NASDAQ = tech and growth stocks. Uptrend = technology/growth leadership, risk appetite; downtrend = tech underperformance and fading risk appetite.
DOW = industrial and value stocks. Uptrend = industrial/value strength/economic strength; downtrend = weakness in traditional sectors and potential economic downturn.
RUSSELL2000 = small caps. Uptrend = typical in risk-on environments and FOMO; downtrend = small-cap underperformance, "flight to safety".
COMMODITIES – proxies for inflation, industry, and safe-haven demand.
GOLD = safe-haven.
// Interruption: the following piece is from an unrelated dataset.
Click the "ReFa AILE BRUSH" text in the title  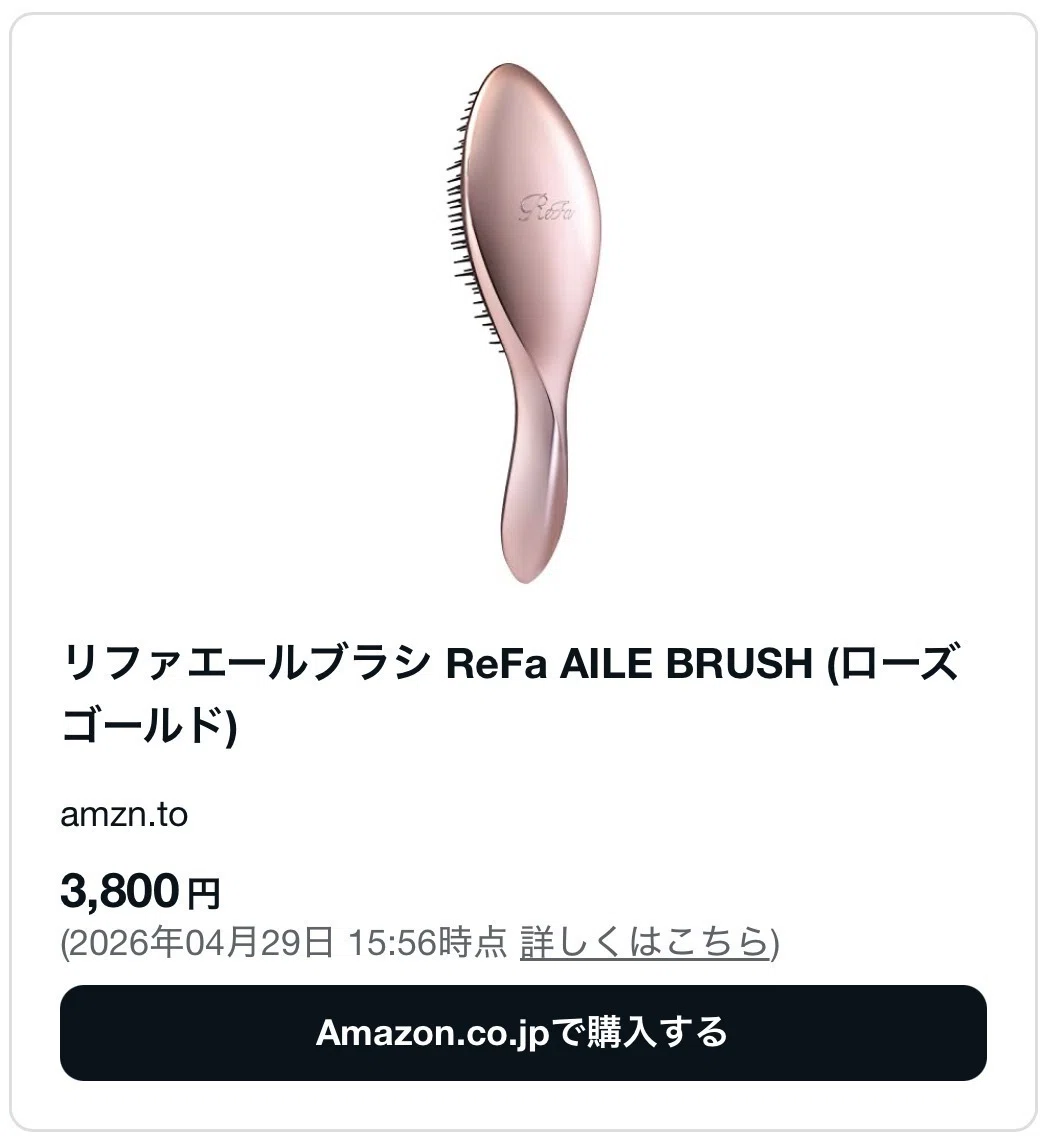[x=629, y=663]
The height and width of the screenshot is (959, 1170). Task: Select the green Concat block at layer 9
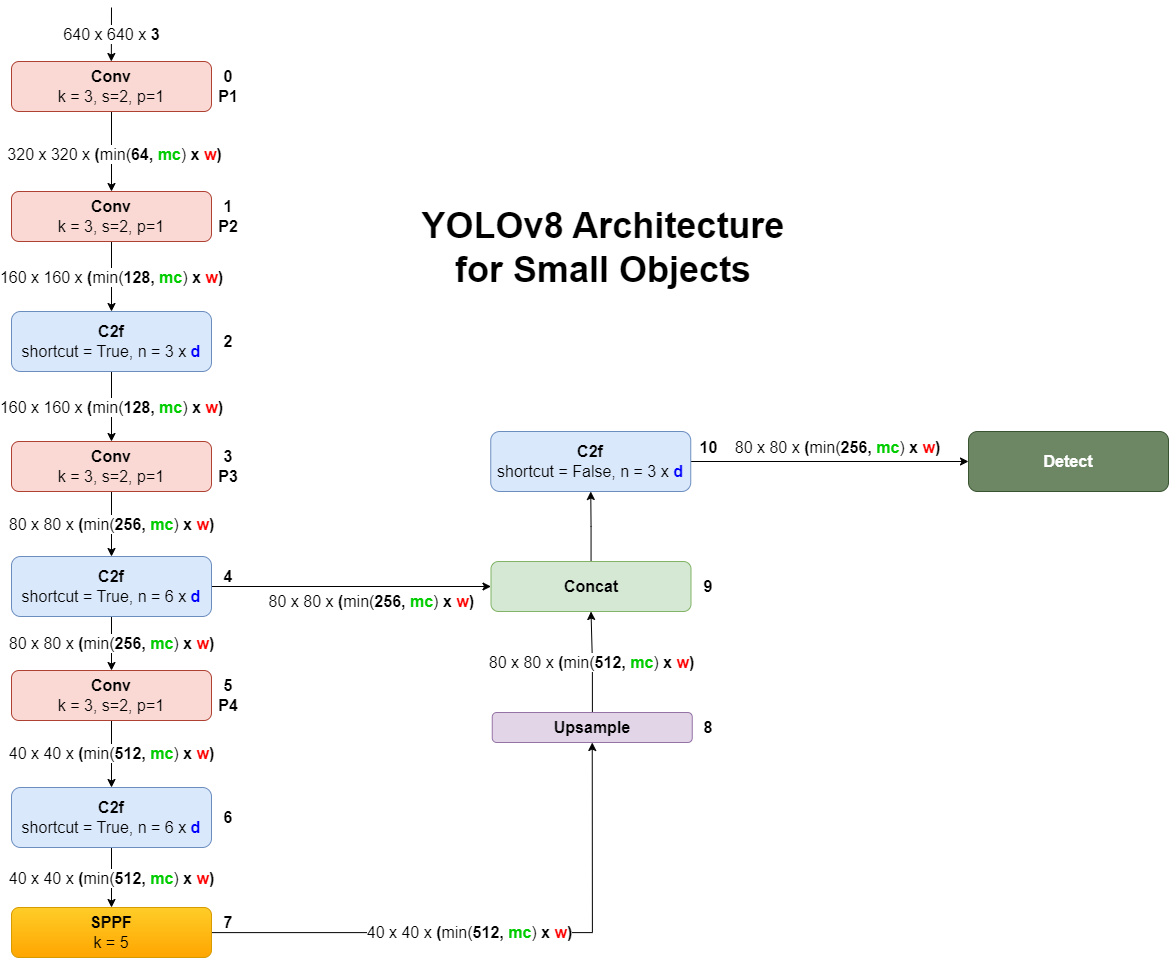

Uptrend = defensive demand rising/risk-off/inflation fears; downtrend = weaker demand for safety.
SILVER = partly industrial, partly safe-haven. Uptrend = stronger industrial cycle, or precious metals demand and risk appetite.
COPPER = industrial barometer. Uptrend = stronger industrial activity; downtrend = economic slowdown concerns.
CRUDE OIL = energy prices. Uptrend = rising energy/inflation pressures; downtrend = weaker demand or supply relief.
NATURAL GAS = volatile energy prices. Uptrend = higher energy costs and inflation pressure; downtrend = easing energy conditions.
BONDS / FX – monetary policy, credit, and risk appetite signals.
TLT = long-term US bonds. Uptrend = falling yields (bond demand)/flight to safety; downtrend = rising yields (risk on)
HYG = high-yield credit. Uptrend = strong credit appetite; downtrend = risk aversion in credit markets.
DXY = US dollar index. Uptrend = dollar strength (weaker EUR, GBP, SEK, etc); downtrend = dollar weakness.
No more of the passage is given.